Tuesday, June 26, 2007

ESDC Math= Adding 16000 residents and an arena won't effect subway capacity

...of course, as with everything else in Bruce Ratner's corrupt fantasy world, the reality is another story (four of the over crowded lines mentioned stop at Atlantic Avenue:

From No Land Grab:

NYC Transit Authority releases sobering data, contradicting figures used to justify Atlantic Yards

The big news today is that subways are overcrowded — as if New Yorkers couldn't tell — and it's going to get worse before it gets better.

The articles in the daily papers didn't mention the possible implications of the massive new developments all around Brooklyn, including the Atlantic Yards, but Norman Oder of Atlantic Yards Report had something to say.
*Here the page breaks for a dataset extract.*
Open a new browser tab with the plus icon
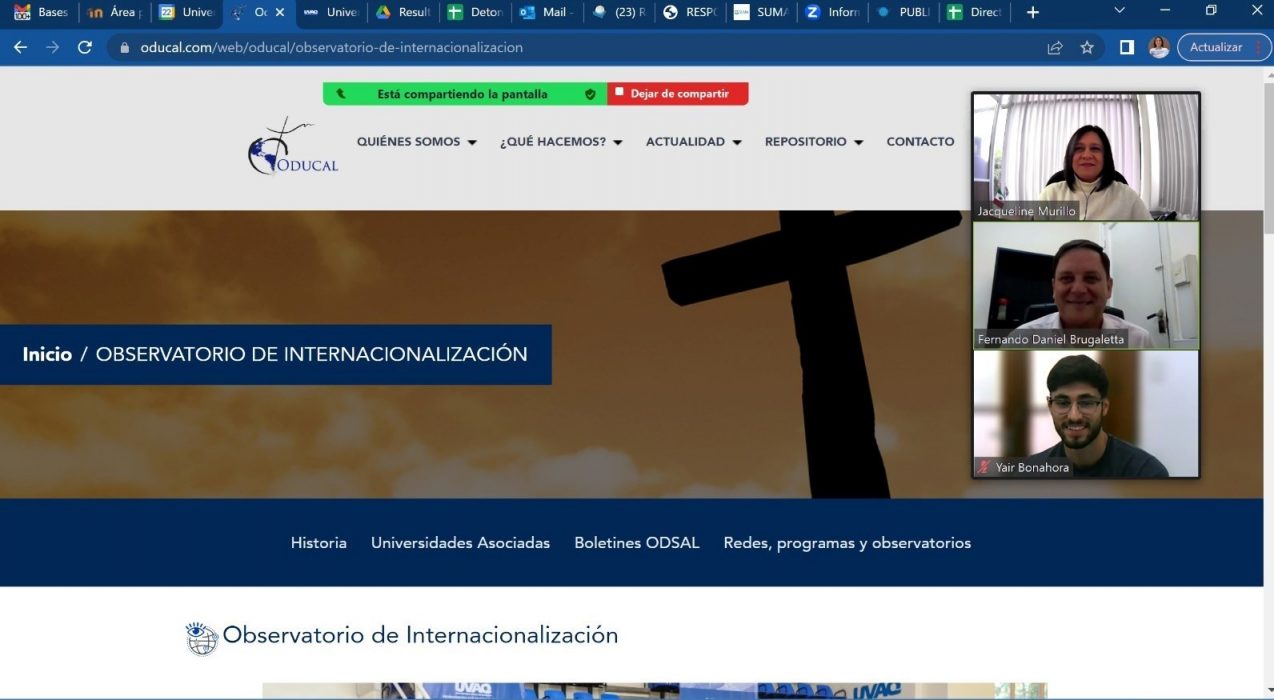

The NY Times, Some Subways Found Packed Past Capacity

In an unusually candid effort at self-examination for a habitually insular agency, New York City Transit yesterday presented what could be called an index of straphanger frustration. It made an analysis of each subway line that shows at a glance how often trains run late, how crowded they are and whether more trains could be added to ease the problems.

What is revealed is both predictable and eye-opening. Many subway lines are simply maxed out, meaning there is no room on the tracks they use to add trains that could carry the swelling numbers of riders. And that has implications that range from day-to-day decisions about how trains travel through the system to long-term planning on how to best move people around a growing city.

...

ATLANTIC YARDS???
Atlantic Yards Report, NYCT contradicts ESDC, saying subways are too crowded
Norman Oder ties in the latest news to the little we do know about Atlantic Yards, which, after yesterday's revelations, isn't much:

Contrast [the NY City Transit Authority's conclusions] with the sunny predictions of the Empire State Development Corporation in its Atlantic Yards environmental review, predictions that were criticized again and again by transportation analysts Brian Ketcham and Carolyn Konheim.
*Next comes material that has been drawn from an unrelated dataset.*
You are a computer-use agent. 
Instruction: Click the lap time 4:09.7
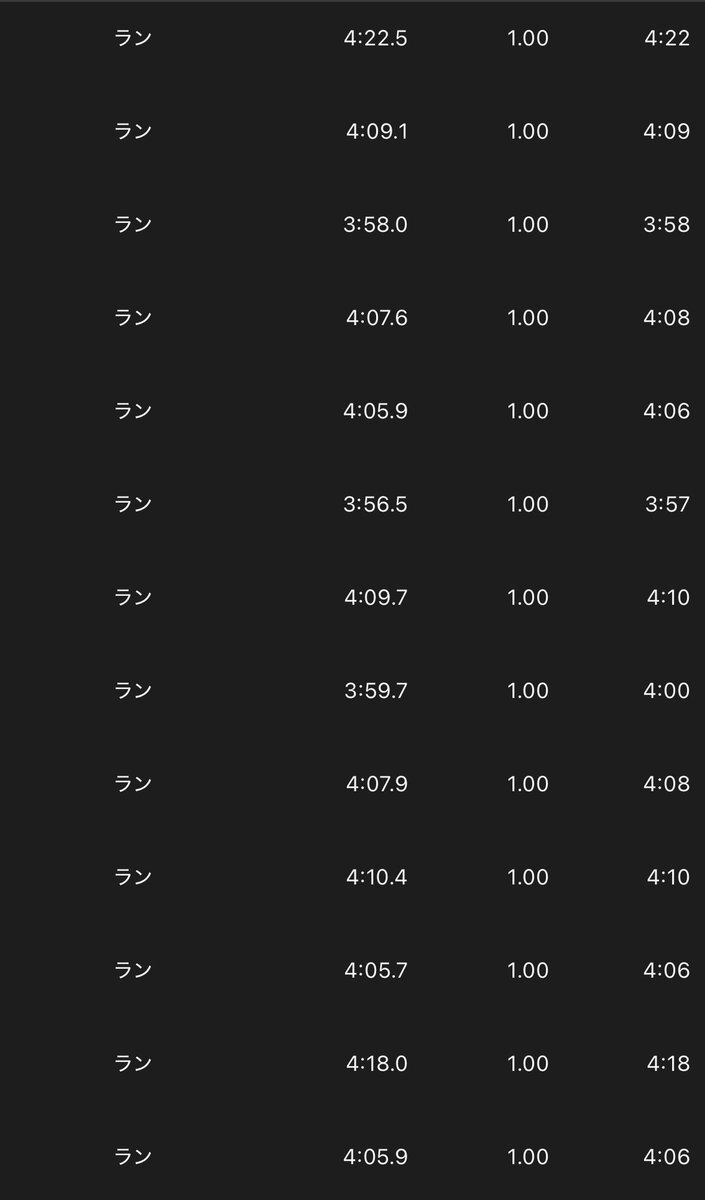coord(376,597)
From the Atlantic Yards Final Environmental Impact Statement (Response 13-2):

The DEIS includes a detailed subway line haul analysis based on 2005 NYCT passenger counts that show that all subway routes serving the project site would continue to operate below capacity in the peak direction in the AM and PM peak hours at their maximum load points in both the 2010 and the 2016 future with the proposed project.

Apparently the statistics were a little bit out of date



So of course the MTA's going to ask for fare increase....knowing that they want to give away land to Ratner at less than a 25% of its value, I say  citizens put their foot down. If Ratner wants to build on MTA land let him pay full price. If Ratner wants to increase ridership let him subsidize it, not us. I am tired of shelling out my tax dollars to this fat, greedy corrupt incompetent crook. Hell even Boss Tweed (at least) put up a nice courthouse, with Ratner we get poorly designed junk that's outdated before it leaves the drawing board.

Loading the subways like this is not only an inconvenience -its dangerous - and that reminds me of another thing that the ESDC claimed wasn't an issue- terrorism and security (someone want to check the offices of the ESDC for a. intoxicating fumes b. excessively large personal bank accounts). How will we find out the ESDC was inadequate there? a report or 'the hard way'.